I organized a trip to the Netherlands, a country renowned for their high homebirth rate and lowest perinatal mortality and morbidity rate in Europe.  It was an opportunity to learn from international practice and share with the University of Amsterdam what I was doing in the UK with regards to the development of the Maternity Support Workers Role.  I also meet with the Buurtzorg team, primary care nurses who work with a self-management model and delivery proven higher quality of care at a lower cost to see if this model could be transferable in whole or part to community midwifery services.  The final course I did was a 3-day residential course with the Leadership Trust in western Under Penyard, Leading change with Impact, which drilled into the theoretical models; their own IP which was extremely useful.

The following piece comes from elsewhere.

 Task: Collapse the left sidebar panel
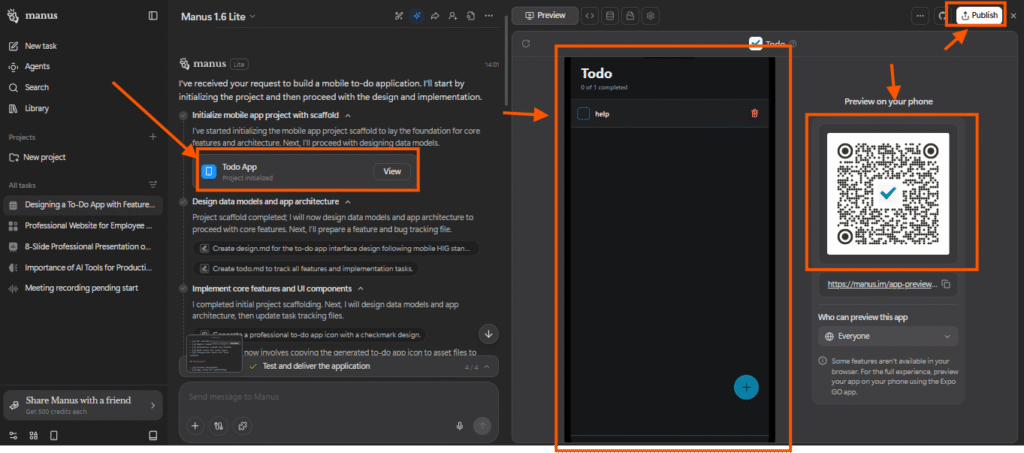152,16

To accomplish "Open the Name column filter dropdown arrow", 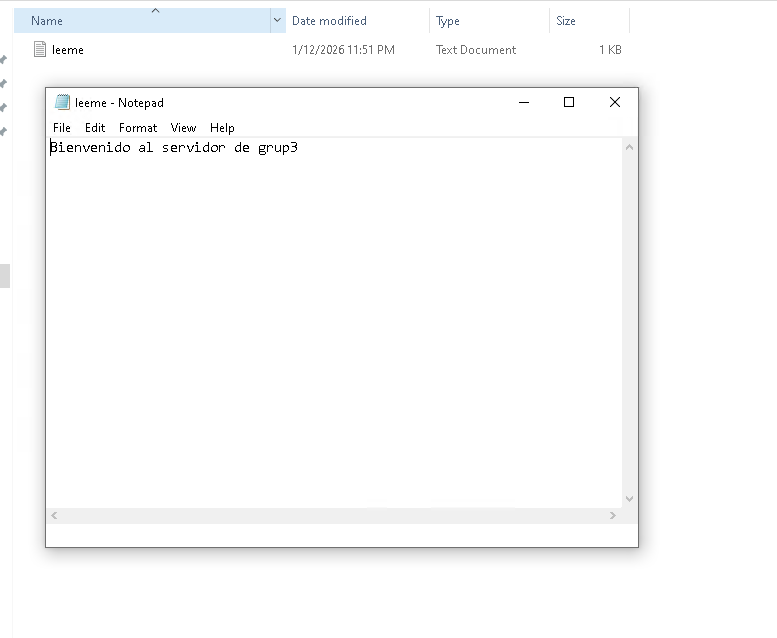I will tap(277, 21).
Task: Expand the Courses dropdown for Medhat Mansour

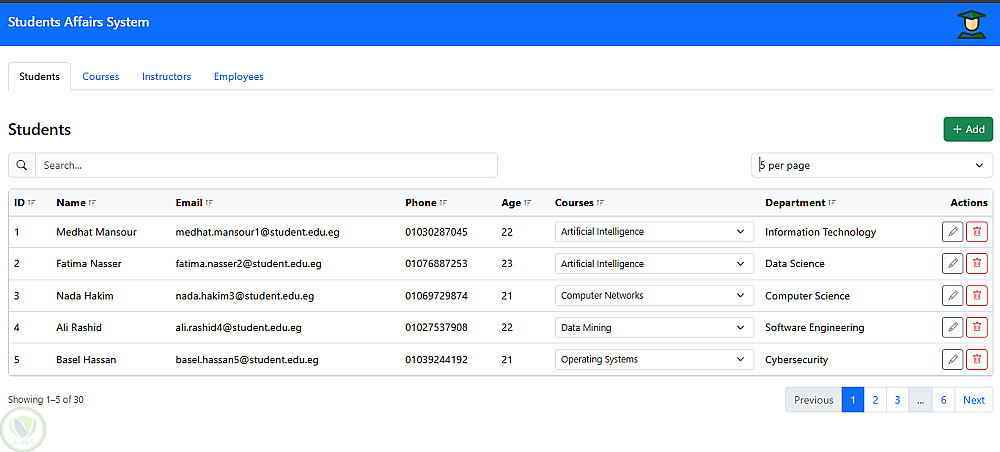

I am immensely proud to be a 2015 Florence Nightingale Scholar and again I would like to thank the Florence Foundation for selecting me, investing a considerable amount of time, money and resource.  These past eighteen months have far exceeded any expectations I had at the start and I have thoroughly enjoyed every minute of it.  I will treasure the memories and the learning forever.  The only downside is I don’t think anything else will ever match it in the future!  The scholarship has enabled me to grow and developed into a more self-aware and effective leader.  I have faced some huge challenges during this time; professionally, working at a national level, building a new team to provide a sustainable homebirth service, implementing changes in the skill mix of Maternity Support workers working as the second attendants at a homebirth, all against a tense working environment.  My successes are partly attributable to my hard work, belief, passion and commitment in what I do, but also to the large amount of support and guidance that my fellow scholars, mentor, coach and leaders I have met through the network this scholarship has given me.  It could not have come at a better time in my career and without the external support I have received I do not think I would still be in my current post.  I have been humbled by the amount of time, very senior people have been prepared to give and feel indebted.  I hope that over the forth coming years I can give back and provide benefit for others.